-- EXERCISE REQUIREMENTS --
Each line of the data has to be transcribed exactly.

-- RAW DATA --
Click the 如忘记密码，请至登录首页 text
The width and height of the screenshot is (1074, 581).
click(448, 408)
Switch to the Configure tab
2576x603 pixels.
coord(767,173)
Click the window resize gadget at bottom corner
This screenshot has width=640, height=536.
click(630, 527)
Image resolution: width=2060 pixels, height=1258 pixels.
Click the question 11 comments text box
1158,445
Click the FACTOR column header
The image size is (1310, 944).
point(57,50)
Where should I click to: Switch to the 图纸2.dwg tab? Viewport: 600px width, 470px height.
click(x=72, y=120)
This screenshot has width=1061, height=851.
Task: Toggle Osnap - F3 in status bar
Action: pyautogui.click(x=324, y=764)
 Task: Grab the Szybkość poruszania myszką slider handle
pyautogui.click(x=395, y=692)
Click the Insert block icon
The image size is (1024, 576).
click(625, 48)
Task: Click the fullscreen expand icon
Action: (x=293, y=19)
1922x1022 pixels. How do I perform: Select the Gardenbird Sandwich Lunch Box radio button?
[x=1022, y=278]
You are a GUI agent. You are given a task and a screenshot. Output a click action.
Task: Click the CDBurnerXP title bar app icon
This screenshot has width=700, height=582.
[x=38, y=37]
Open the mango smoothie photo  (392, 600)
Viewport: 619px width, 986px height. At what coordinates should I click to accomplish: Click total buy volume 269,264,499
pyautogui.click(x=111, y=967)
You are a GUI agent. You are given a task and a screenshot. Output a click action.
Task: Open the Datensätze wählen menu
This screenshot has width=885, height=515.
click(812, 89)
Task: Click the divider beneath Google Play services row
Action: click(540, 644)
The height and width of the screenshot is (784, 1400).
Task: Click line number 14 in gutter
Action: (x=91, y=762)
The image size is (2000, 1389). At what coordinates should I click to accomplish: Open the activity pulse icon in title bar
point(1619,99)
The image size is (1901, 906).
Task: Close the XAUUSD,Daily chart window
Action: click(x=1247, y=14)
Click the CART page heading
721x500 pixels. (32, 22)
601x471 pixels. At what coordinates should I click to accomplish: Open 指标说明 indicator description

-- ANSWER TO THE PROBLEM --
Click the 如忘记密码，请至登录首页 text
The width and height of the screenshot is (1074, 581).
click(448, 408)
Switch to the Configure tab
2576x603 pixels.
coord(767,173)
Click the window resize gadget at bottom corner
This screenshot has width=640, height=536.
click(630, 527)
Image resolution: width=2060 pixels, height=1258 pixels.
Click the question 11 comments text box
1158,445
Click the FACTOR column header
The image size is (1310, 944).
point(57,50)
Where should I click to: Switch to the 图纸2.dwg tab? Viewport: 600px width, 470px height.
click(x=72, y=120)
This screenshot has width=1061, height=851.
Task: Toggle Osnap - F3 in status bar
Action: pyautogui.click(x=324, y=764)
 Task: Grab the Szybkość poruszania myszką slider handle
pyautogui.click(x=395, y=692)
Click the Insert block icon
The image size is (1024, 576).
click(625, 48)
Task: Click the fullscreen expand icon
Action: (x=293, y=19)
1922x1022 pixels. How do I perform: Select the Gardenbird Sandwich Lunch Box radio button?
[x=1022, y=278]
You are a GUI agent. You are given a task and a screenshot. Output a click action.
Task: Click the CDBurnerXP title bar app icon
This screenshot has width=700, height=582.
[x=38, y=37]
Open the mango smoothie photo  (392, 600)
Viewport: 619px width, 986px height. At what coordinates should I click to accomplish: Click total buy volume 269,264,499
pyautogui.click(x=111, y=967)
You are a GUI agent. You are given a task and a screenshot. Output a click action.
Task: Open the Datensätze wählen menu
This screenshot has width=885, height=515.
click(812, 89)
Task: Click the divider beneath Google Play services row
Action: click(540, 644)
The height and width of the screenshot is (784, 1400).
Task: Click line number 14 in gutter
Action: (x=91, y=762)
The image size is (2000, 1389). At what coordinates should I click to accomplish: Open the activity pulse icon in title bar
point(1619,99)
The image size is (1901, 906).
Task: Close the XAUUSD,Daily chart window
Action: click(x=1247, y=14)
Click the CART page heading
721x500 pixels. (32, 22)
601x471 pixels. At what coordinates should I click to accomplish: Open 指标说明 indicator description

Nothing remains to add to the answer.